S'innamora di una ricca signorina che sarebbe felicissima di farsene il paravento per un suo piú precoce errore, perché ha già 35 anni. Il matrimonio però va anch'esso a monte e Quacquarà registra nel libro dei suoi ricordi e dei pettegolezzi paesani un'altra delusione. Tutta la commedia è un susseguirsi di episodi inorganici, appena abbozzati, pieno di lungagnate verbose. È questo un lavoro che Luigi Capuana, che pure era un forte ingegno e uomo di buon gusto, ha lasciato inedito ai suoi eredi, che non hanno certo reso un omaggio alla sua memoria presentandolo al pubblico.
(27 aprile 1916).
«La malquerida» di Benavente al Carignano. La malquerida di Benavente ha fatto ricordare a qualcheduno le produzioni del teatro classico. Naturalmente ogni richiamo è possibile: un'anfora di Samo rassomiglia piú a un boccale di Montelupo che al lupo mannaro, e cosí l'intreccio di Malquerida può far ricordare Eschilo e Shakespeare. Anche in essa infatti una passione perversa attanaglia due creature umane, ed è istintiva, elementare, dovuta al fato, ma la tragedia si estrinseca in forma granguignolesca, e cioè senza profondità di vita interiore, senza tormenti e slanci lirici, riducendosi a gesti brutali.

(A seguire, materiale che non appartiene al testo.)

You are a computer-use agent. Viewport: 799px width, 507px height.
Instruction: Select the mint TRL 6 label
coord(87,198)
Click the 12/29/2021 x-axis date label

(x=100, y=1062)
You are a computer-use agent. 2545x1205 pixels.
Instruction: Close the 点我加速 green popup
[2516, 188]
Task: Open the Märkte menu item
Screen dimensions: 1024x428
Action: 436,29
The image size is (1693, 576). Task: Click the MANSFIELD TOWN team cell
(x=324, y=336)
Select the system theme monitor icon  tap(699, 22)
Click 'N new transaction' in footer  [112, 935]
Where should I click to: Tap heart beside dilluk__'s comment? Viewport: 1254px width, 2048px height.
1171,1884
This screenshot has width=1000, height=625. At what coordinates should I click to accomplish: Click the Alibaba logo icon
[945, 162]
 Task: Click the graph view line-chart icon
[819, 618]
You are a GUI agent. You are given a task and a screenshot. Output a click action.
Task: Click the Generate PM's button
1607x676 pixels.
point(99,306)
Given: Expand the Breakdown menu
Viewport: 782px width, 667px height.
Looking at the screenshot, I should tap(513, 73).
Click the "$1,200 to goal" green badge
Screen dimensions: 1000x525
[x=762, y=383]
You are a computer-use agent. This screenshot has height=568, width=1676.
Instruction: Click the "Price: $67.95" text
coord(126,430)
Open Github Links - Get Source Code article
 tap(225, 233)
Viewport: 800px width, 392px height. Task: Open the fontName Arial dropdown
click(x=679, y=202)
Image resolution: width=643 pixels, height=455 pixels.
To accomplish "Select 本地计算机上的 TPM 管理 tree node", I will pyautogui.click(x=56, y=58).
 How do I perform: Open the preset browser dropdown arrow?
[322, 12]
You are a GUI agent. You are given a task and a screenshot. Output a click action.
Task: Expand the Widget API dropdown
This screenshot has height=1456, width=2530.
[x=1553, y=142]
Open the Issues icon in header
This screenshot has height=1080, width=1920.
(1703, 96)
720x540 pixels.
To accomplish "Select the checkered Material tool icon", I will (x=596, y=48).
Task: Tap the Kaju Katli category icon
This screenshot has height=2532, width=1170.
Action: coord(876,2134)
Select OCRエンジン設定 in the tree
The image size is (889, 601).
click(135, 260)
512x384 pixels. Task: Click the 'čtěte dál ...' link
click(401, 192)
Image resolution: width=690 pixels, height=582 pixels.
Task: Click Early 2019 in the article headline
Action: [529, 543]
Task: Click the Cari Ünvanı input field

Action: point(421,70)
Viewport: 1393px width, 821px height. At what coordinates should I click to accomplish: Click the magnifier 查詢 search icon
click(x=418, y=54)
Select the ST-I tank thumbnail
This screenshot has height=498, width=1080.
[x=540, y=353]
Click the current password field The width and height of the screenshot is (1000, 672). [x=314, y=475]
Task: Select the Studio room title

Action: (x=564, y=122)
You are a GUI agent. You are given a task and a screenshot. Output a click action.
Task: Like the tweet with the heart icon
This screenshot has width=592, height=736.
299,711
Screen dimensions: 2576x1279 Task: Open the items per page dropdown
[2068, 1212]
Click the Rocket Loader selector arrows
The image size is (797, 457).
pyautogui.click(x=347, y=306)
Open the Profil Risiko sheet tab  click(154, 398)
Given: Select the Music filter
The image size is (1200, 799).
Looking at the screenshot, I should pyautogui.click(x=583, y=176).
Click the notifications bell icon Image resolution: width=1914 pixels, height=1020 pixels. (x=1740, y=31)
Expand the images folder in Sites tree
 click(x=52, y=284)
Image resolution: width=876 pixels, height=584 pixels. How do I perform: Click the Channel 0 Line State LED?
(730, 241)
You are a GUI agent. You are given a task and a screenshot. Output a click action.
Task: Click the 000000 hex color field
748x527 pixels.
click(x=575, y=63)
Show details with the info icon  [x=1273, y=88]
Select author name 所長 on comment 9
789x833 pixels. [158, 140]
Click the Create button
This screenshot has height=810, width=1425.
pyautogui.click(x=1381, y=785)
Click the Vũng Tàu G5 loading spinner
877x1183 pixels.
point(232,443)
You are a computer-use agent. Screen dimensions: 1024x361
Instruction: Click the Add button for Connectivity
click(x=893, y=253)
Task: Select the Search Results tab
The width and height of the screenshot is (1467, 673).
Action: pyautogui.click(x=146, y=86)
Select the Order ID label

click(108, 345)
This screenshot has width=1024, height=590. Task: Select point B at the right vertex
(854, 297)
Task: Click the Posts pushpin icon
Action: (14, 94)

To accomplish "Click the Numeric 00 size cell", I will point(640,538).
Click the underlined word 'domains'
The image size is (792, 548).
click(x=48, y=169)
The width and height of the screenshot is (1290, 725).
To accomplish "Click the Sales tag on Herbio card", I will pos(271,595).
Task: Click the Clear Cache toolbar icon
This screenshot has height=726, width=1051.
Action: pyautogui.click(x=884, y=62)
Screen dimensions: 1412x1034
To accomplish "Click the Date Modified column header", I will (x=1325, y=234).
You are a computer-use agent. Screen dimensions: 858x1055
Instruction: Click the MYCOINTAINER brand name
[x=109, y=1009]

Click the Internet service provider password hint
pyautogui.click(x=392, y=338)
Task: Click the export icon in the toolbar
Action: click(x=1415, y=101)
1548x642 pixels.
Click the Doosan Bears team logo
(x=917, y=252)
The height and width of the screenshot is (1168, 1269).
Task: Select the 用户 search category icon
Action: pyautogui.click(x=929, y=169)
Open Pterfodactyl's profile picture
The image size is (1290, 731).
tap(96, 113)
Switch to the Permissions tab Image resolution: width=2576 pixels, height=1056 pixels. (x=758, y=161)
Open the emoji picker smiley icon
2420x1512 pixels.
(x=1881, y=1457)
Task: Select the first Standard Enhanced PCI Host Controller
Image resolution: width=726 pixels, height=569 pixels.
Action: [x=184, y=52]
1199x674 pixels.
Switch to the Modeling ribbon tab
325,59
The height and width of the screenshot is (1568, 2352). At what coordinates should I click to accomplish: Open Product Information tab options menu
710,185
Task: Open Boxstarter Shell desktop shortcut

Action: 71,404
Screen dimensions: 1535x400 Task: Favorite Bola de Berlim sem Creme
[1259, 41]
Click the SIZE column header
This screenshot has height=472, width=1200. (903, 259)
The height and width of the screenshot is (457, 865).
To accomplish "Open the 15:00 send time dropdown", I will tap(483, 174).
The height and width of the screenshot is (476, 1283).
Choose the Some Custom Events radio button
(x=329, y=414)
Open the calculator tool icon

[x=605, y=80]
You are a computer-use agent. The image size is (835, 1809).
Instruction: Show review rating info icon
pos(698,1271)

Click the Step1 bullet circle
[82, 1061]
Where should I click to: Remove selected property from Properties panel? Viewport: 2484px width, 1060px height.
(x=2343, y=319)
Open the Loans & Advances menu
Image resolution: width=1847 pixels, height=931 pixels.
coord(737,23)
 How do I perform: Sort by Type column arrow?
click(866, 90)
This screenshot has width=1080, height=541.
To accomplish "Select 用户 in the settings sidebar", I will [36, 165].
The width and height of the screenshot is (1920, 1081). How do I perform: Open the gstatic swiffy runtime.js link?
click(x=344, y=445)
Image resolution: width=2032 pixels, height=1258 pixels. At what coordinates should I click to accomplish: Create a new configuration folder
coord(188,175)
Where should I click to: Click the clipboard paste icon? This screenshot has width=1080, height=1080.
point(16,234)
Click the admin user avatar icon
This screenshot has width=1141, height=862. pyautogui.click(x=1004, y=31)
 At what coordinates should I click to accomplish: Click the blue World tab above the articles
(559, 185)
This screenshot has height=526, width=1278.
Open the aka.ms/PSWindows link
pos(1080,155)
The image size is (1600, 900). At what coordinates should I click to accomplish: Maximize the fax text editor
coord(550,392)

La giovinetta Rosaria non ha mai saputo e potuto amare come padre, il nuovo marito che sua madre ha preso; e d'altronde questo odio ingiustificato fa sí che Renzo non possa in lei vedere una figlia; e una passione morbosa si impadronisce di lui. Per non lasciarla andar via di casa, ne fa uccidere il fidanzato, monta una macchina infernale per rovinare un innocente, un povero Cristo innamorato di Rosaria, ma non riesce a far sí che la verità non venga conosciuta da sua moglie.